** Data shown follows **

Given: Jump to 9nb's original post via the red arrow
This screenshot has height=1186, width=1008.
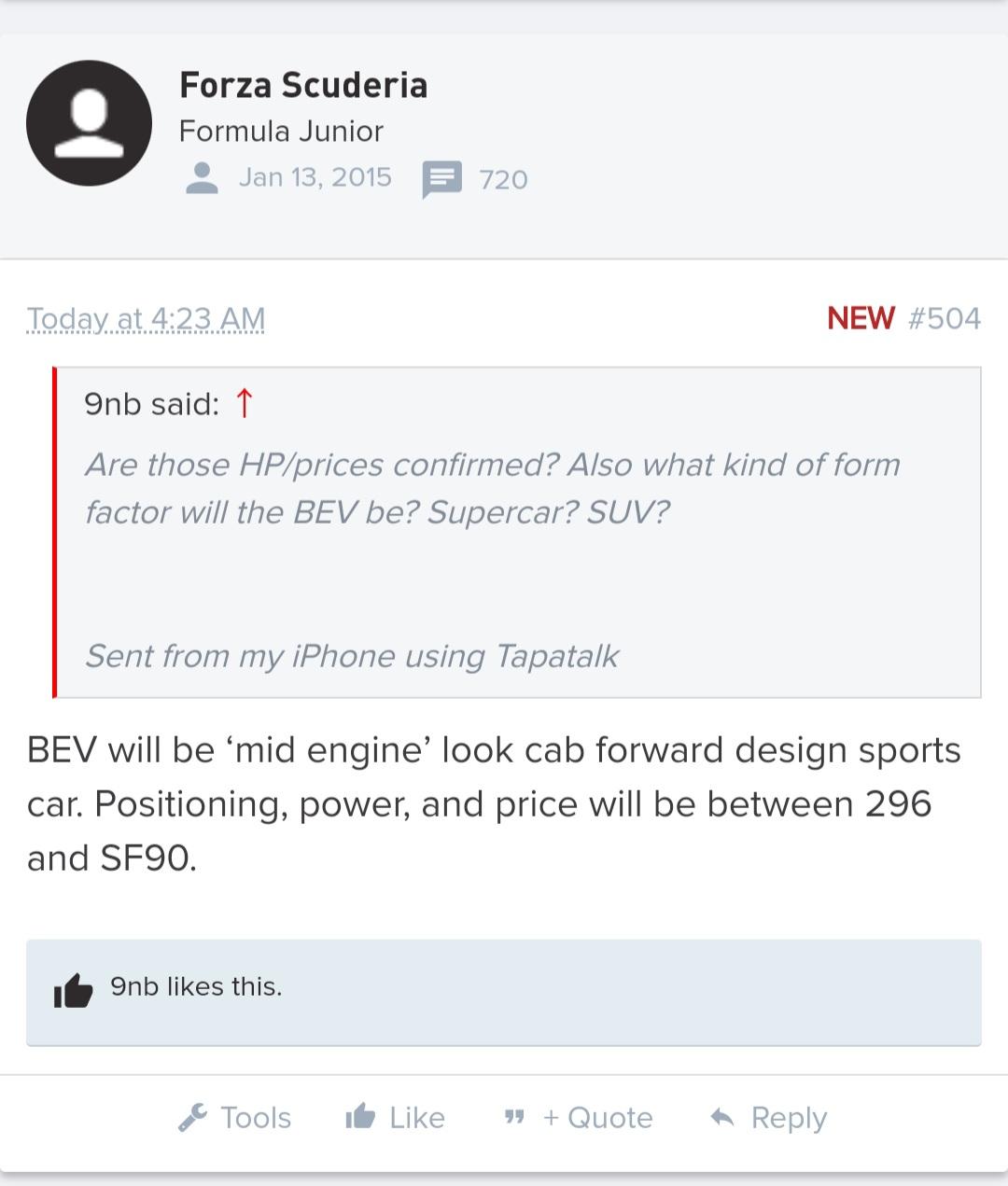Looking at the screenshot, I should tap(244, 404).
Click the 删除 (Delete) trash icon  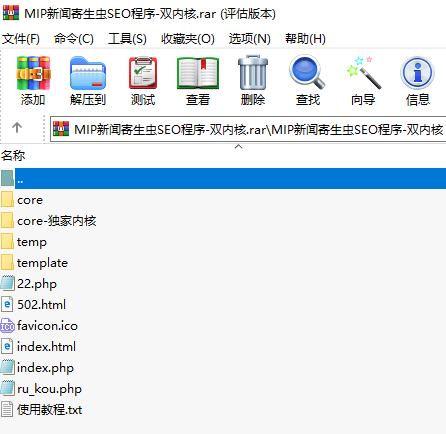click(253, 81)
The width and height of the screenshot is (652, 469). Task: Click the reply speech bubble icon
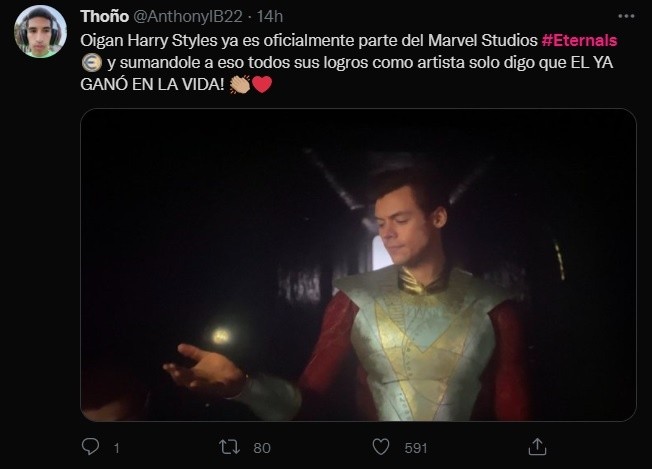tap(91, 447)
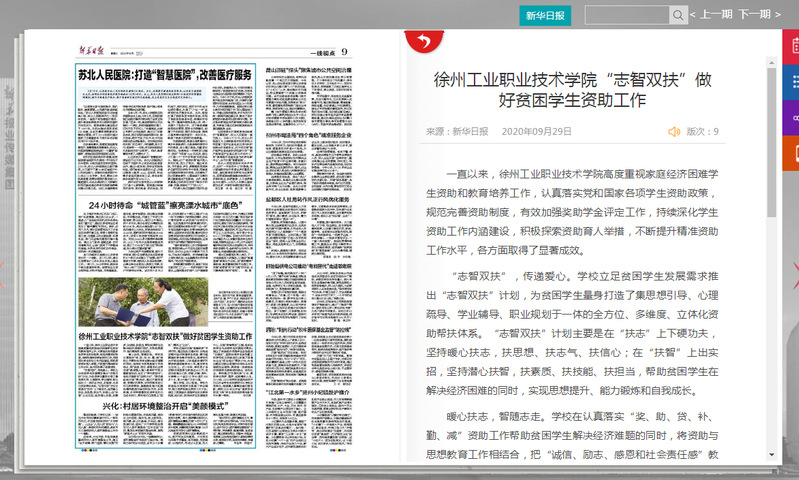The width and height of the screenshot is (799, 480).
Task: Click the left page-flip arrow
Action: click(4, 270)
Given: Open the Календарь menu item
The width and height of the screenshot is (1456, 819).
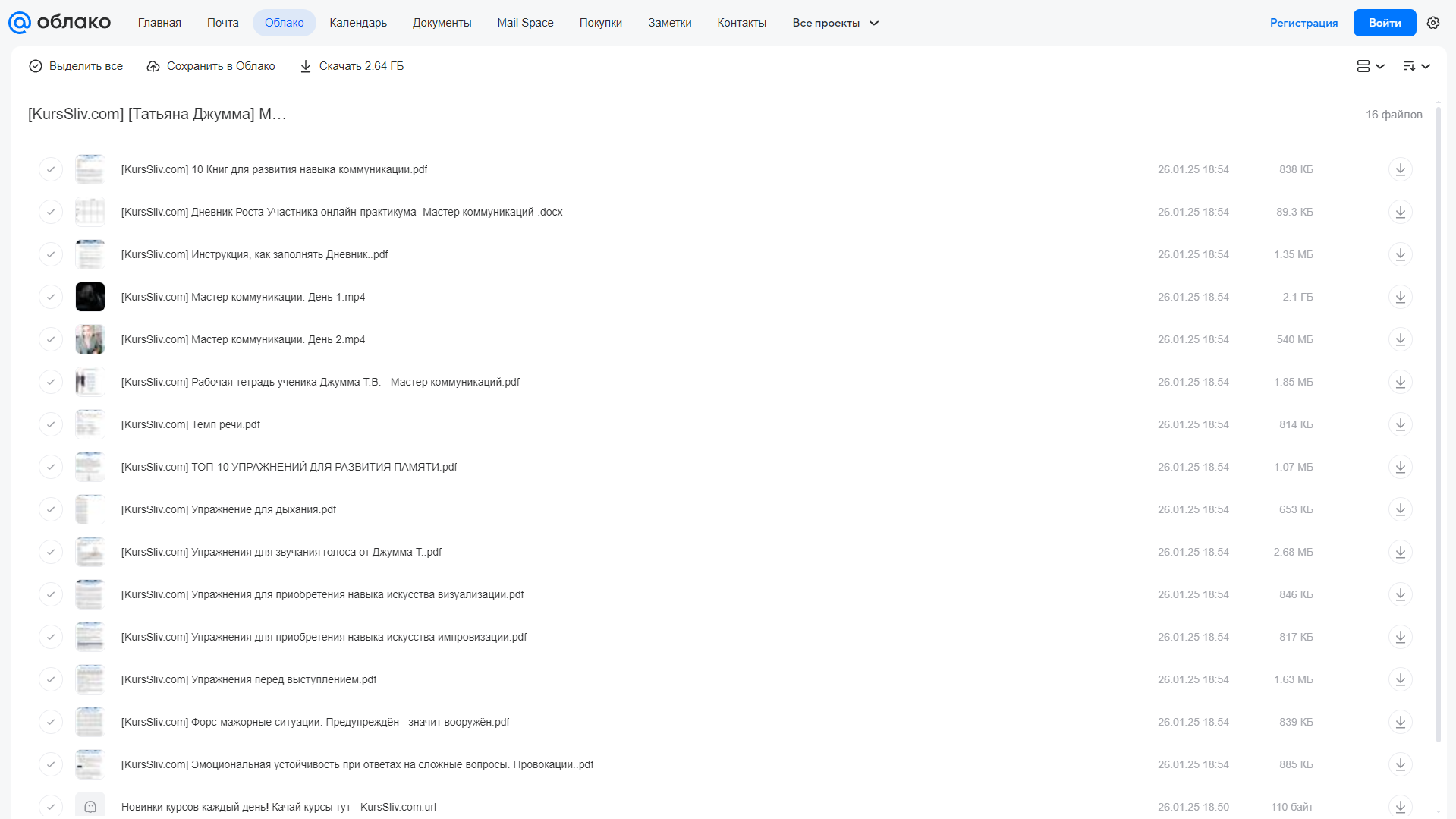Looking at the screenshot, I should [358, 23].
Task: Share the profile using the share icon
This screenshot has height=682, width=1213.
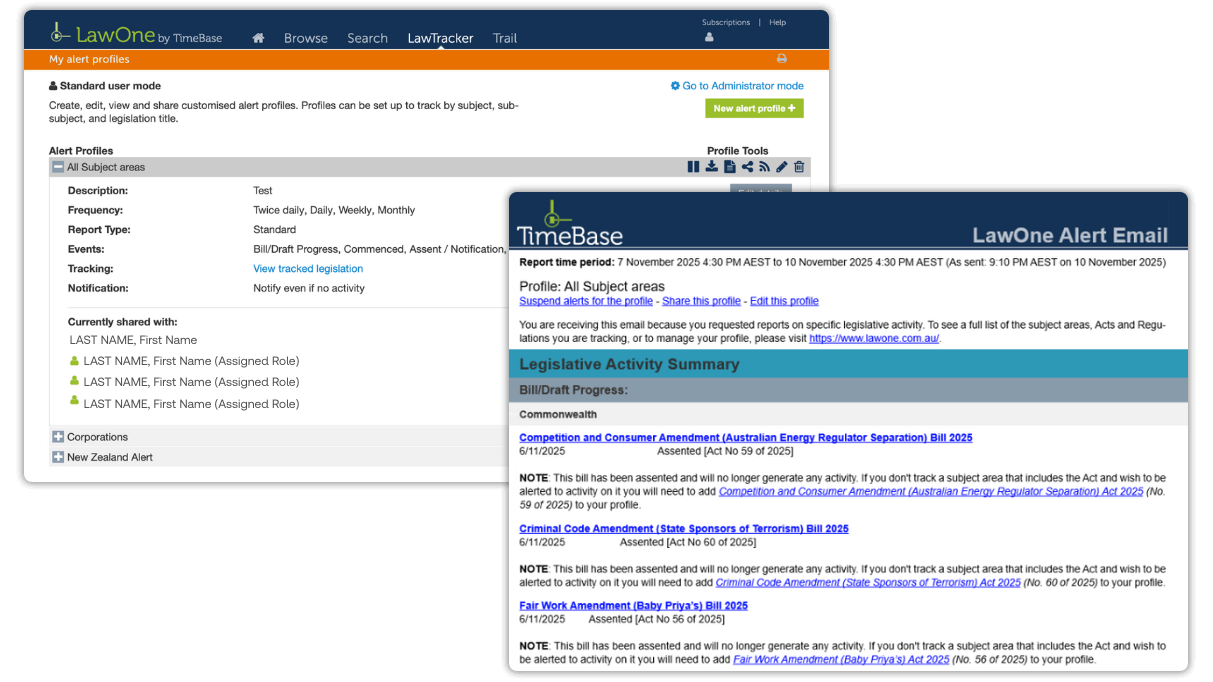Action: tap(747, 166)
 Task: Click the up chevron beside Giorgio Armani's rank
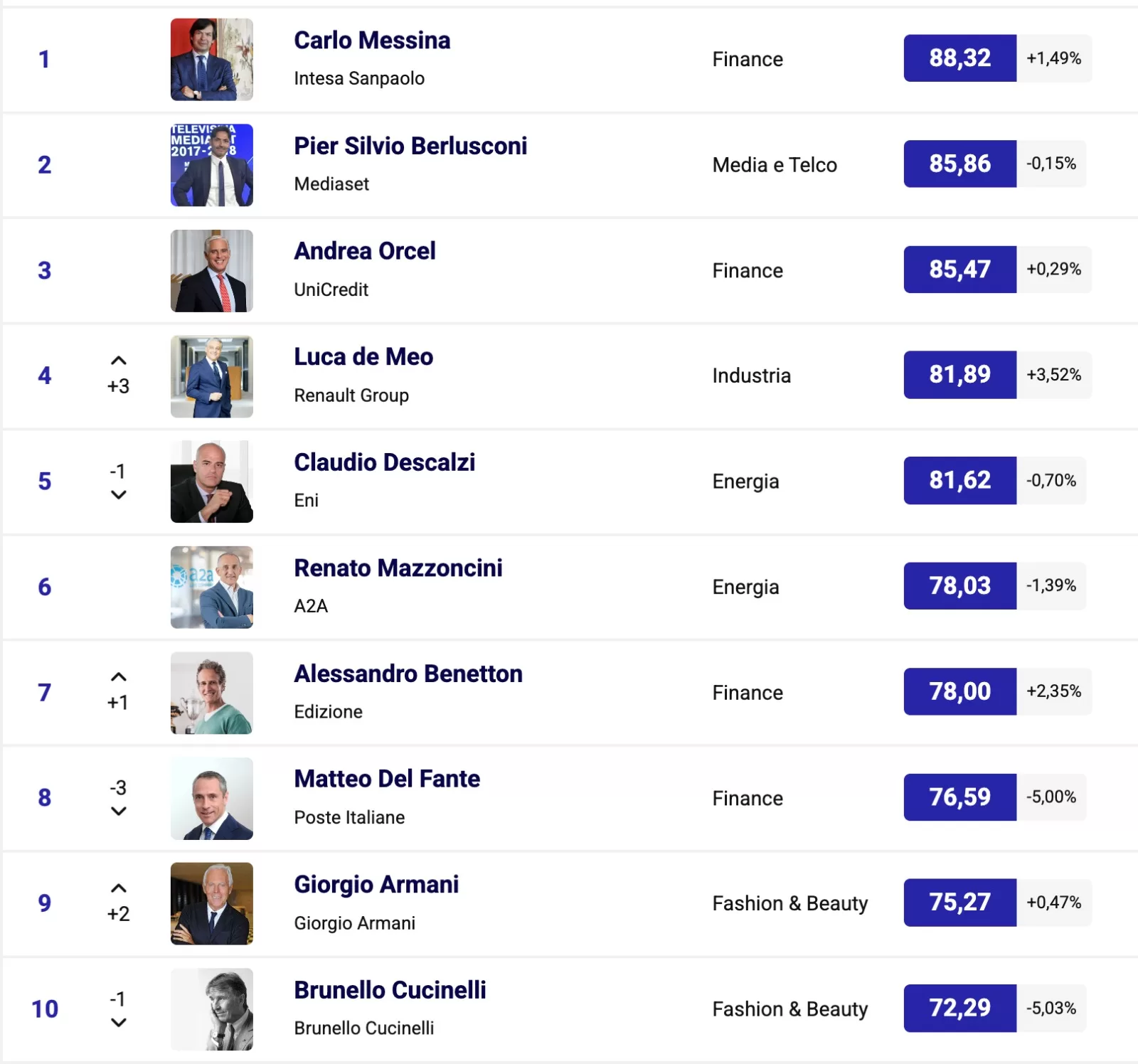[119, 888]
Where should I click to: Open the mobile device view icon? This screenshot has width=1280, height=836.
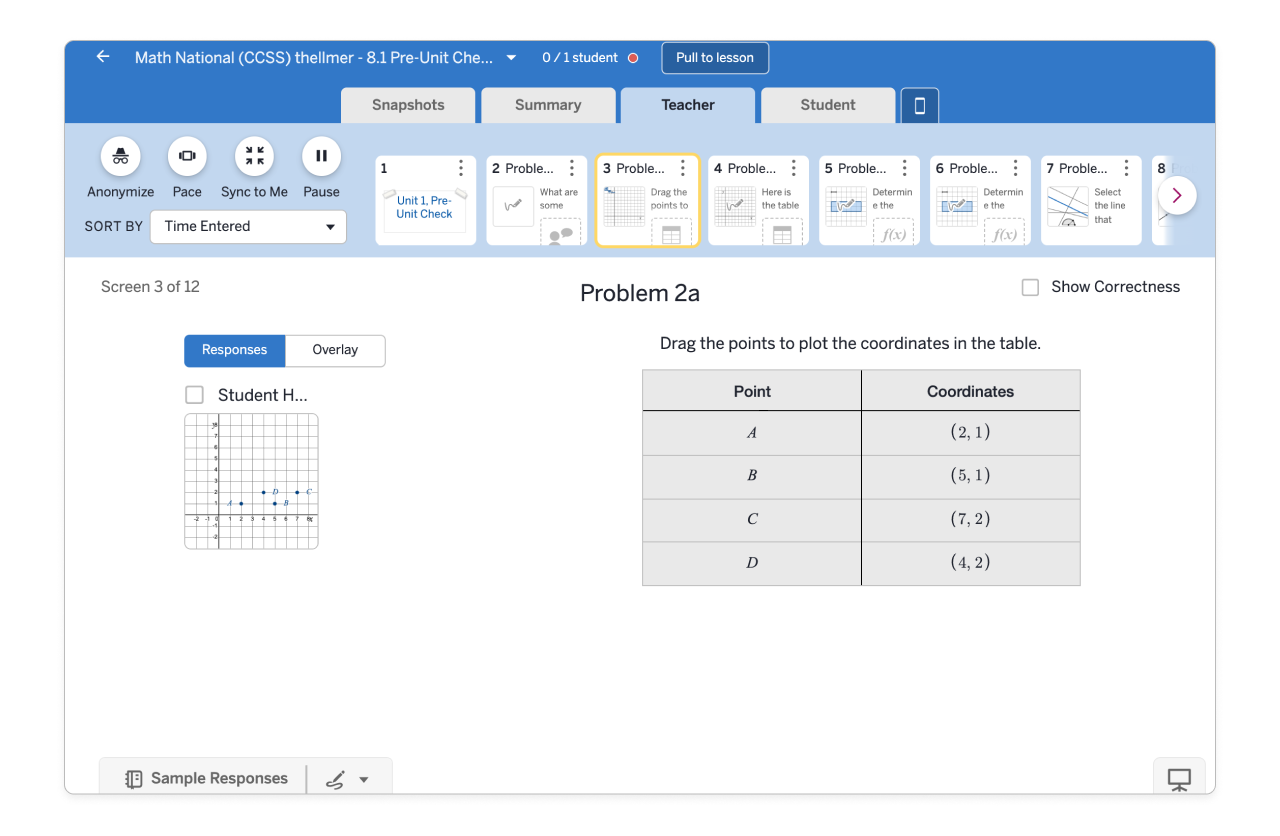(x=920, y=106)
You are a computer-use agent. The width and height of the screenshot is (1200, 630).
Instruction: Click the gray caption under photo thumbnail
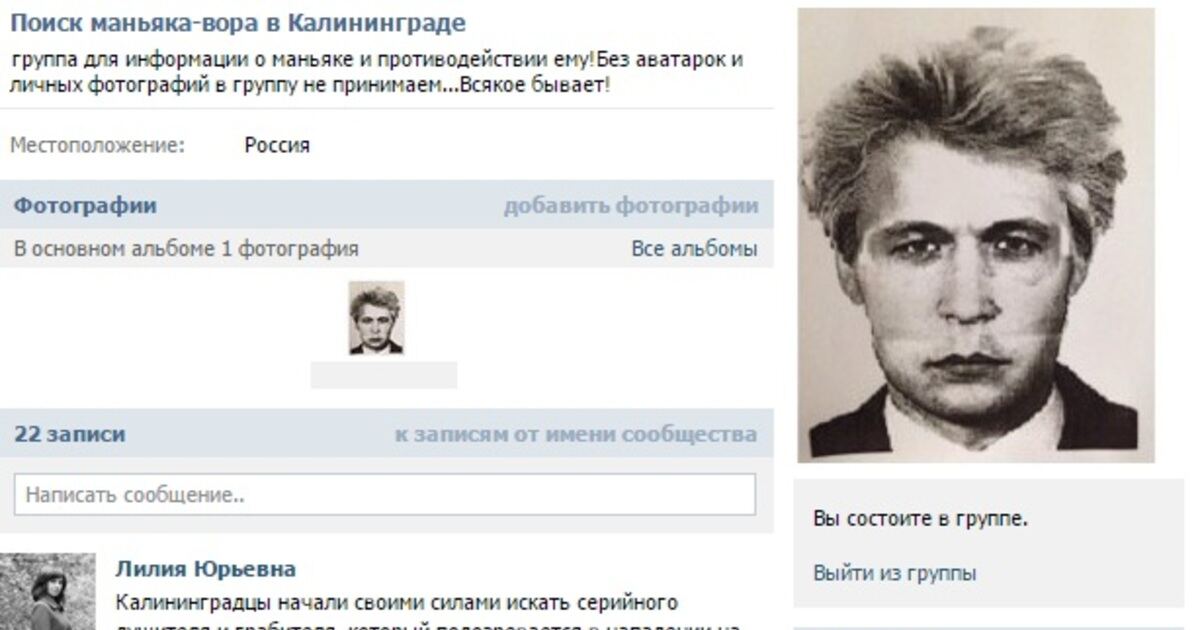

** End of Data shown **

What is expected: Find the word "Given" in the data and show each line that holds it.

Answer section:
Given: Jump to 9nb's original post via the red arrow
Given: Open the Календарь menu item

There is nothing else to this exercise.